Je ne crois pas aux miracles. L’argent qui a été dépensé ces dernières années a servi toutes sortes de mythes : on va faire des terrains de sport, il faut rénover l’habitat. Tout cela n’est pas mauvais, mais on voit bien que cela ne change rien sur le fond. D’ailleurs, la première chose qu’ils détruisent, c’est le local socioculturel que l’on vient d’aménager. C’est pour vous dire que la situation est quand même grave.

J’ai parlé de la première caractéristique - le déni. La deuxième caractéristique est le défi, c’est-à-dire qu’ils sont dans le défi à toute forme d’autorité. Tout ce qui représente l’organisation sociale - la police, bien sûr, mais aussi les pompiers qui se font caillasser ou les chauffeurs de bus qui se font agresser - est l’objet d’une attaque, d’un défi dans lequel ils s’imaginent qu’ils vont se trouver dans une situation de toute puissance.

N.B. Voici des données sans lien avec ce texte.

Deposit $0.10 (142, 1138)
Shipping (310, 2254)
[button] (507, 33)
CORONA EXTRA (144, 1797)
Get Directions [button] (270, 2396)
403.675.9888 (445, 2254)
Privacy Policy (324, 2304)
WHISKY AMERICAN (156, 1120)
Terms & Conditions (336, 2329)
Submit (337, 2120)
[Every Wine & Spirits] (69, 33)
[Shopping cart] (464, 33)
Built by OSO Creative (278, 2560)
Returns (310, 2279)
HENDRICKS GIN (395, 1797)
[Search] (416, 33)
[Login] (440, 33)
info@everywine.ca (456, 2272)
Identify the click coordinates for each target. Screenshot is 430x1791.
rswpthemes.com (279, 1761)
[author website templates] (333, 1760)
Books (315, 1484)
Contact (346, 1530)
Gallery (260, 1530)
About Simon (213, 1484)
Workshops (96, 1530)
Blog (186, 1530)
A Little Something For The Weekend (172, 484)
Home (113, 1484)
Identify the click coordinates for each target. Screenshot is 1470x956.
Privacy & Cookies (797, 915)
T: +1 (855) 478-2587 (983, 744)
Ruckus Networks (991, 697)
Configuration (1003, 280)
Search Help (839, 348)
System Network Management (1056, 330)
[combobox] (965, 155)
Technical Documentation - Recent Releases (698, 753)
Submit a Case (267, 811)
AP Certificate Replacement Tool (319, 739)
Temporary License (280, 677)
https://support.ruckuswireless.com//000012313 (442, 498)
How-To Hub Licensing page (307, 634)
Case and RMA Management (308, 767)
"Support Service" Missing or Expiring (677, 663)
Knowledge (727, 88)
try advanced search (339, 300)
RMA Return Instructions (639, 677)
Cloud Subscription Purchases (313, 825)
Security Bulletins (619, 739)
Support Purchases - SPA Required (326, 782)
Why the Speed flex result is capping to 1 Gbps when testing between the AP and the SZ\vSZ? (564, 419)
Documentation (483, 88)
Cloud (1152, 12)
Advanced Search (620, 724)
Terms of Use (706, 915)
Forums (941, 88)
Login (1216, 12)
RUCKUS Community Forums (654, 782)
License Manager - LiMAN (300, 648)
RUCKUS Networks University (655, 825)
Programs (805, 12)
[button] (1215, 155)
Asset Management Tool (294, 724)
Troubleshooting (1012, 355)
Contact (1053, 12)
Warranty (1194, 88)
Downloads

Il faut reprendre tout ce qui a été raté dans l’humanisation du sujet, il faut reprendre tout le processus, à la fois sur le plan éducatif et psychologique. L’erreur serait de faire l’un ou l’autre sans concilier les deux. C’est ce que nous avions essayé de faire dans notre service. Cependant, l’agrément du ministère de la justice que je demandais nous avait été refusé, sous prétexte que nous étions trop spécialisés, qu’il y avait trop de psys dans notre équipe ! Or les jeunes qu’on nous envoyait venaient de chez eux ! Après, ils m’ont proposé l’agrément mais je l’ai refusé. Les magistrats m’adressaient les cas par l’aide sociale à l’enfance et j’avais par ailleurs la sécurité sociale. Nous demandions un minimum d’acceptation aux jeunes qu’ils nous envoyaient. De surcroît, comme nous étions en ambulatoire, nous n’aurions pas pu faire autrement. Ceux qui n’étaient pas d’accord pour que l’on s’occupe d’eux, c’est-à-dire que l’on se voie chaque semaine, étaient renvoyés au magistrat pour qu’il leur trouve autre chose. Si j’avais eu l’agrément justice, j’aurais été obligé de les garder.

M. le président - Docteur, nous vous remercions.